DOT is recommended in order to ensure completion of doses and to allow for monitoring of patient safety. DOT workers should use a symptom checklist for adverse effects and should report problems to a clinician. In addition, patients should be instructed to seek medical attention immediately if they have fever, yellow eyes, dizziness, rash, or aches or more than 1 day of nausea, vomiting, weakness, abdominal pain, or loss of appetite. A monthly clinical assessment is also recommended for patients who are receiving this regimen. 

References

 

1. Jereb JA, Goldberg SV, Powell K, et al. Recommendations for use of an isoniazid-rifapentine regimen with direct observation to treat latent Myco-bacterium tuberculosis infection. MMWR. 2011;60:
1650-1653.

2. Schechter M, Zajdenverg R, Falco G, et al. Weekly rifapentine/isoniazid or daily rifampin/pyrazinamide for latent tuberculosis in household contacts. 
Am J Respir Crit Care Med. 2006;173:922-926.

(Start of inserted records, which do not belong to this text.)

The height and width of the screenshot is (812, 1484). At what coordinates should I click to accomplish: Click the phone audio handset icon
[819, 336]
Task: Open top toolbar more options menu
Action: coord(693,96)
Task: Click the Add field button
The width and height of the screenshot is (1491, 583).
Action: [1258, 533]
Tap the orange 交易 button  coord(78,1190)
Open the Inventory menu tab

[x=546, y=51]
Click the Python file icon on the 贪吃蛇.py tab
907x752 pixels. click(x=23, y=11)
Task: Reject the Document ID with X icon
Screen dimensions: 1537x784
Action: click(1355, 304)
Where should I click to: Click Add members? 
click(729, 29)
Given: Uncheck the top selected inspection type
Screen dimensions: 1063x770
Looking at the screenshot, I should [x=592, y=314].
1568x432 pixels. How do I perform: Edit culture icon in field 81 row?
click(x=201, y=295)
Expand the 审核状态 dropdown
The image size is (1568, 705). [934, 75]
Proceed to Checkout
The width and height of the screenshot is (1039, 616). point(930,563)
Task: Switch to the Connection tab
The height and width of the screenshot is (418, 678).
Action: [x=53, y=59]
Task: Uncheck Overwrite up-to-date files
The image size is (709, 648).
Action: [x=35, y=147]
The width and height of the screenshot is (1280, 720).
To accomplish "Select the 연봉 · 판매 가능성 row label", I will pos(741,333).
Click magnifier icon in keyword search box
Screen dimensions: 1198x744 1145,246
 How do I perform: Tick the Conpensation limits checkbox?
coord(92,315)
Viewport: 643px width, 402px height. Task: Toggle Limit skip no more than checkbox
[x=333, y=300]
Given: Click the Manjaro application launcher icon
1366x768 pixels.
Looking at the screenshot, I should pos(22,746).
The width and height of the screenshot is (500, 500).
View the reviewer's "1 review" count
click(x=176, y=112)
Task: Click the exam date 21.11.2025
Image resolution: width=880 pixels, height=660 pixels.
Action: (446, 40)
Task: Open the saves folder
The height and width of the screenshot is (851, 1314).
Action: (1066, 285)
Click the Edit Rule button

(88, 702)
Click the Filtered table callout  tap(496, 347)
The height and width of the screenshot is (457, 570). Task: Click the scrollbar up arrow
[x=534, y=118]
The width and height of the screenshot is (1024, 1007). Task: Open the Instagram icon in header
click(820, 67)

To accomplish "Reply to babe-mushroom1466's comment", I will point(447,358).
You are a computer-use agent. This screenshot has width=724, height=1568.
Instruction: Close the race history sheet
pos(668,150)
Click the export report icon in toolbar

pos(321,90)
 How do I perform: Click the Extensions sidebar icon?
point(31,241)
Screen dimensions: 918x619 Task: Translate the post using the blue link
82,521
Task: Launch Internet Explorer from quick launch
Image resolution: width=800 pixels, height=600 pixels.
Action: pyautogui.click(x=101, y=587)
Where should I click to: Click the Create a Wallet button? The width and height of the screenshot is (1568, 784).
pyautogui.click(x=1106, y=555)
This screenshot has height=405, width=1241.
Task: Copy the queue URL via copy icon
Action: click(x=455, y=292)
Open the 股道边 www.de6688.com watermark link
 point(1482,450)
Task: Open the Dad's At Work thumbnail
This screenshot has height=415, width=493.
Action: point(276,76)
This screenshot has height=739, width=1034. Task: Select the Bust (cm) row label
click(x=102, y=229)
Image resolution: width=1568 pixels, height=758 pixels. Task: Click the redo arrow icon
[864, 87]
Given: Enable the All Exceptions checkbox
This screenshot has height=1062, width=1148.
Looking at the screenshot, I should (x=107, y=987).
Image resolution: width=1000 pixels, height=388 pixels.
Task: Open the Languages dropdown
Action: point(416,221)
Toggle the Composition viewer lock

3. Martinson NA, Barnes GL, Moulton LH, et al. New regimens to prevent tuberculosis in adults with HIV infection. N Engl J Med. 2011;365:11-20.

4. Sterling TR, Villarino ME, Borisov AS, et al. Three months of once-weekly rifapentine and isoniazid for M. tuberculosis infection. N Engl J Med. 2011;365:2155-2166.

5. CDC. Targeted tuberculin testing and treatment of latent tuberculosis infection. MMWR. 2000;49
(No. RR-6).

6. Saukkonen JJ, Cohn DL, Jasmer RM, et al. An official ATS statement: hepatotoxicity of antituberculosis therapy. Am J Respir Crit Care Med. 2006;
174:935-952.

7. CDC. Severe isoniazid-associated liver injuries among persons being treated for latent tuberculosis infection—United States, 2004–2008. MMWR. 2010;59:224-229.

8. Girling DJ. Adverse effects of antituberculosis drugs. Drugs. 1982;23:56-74.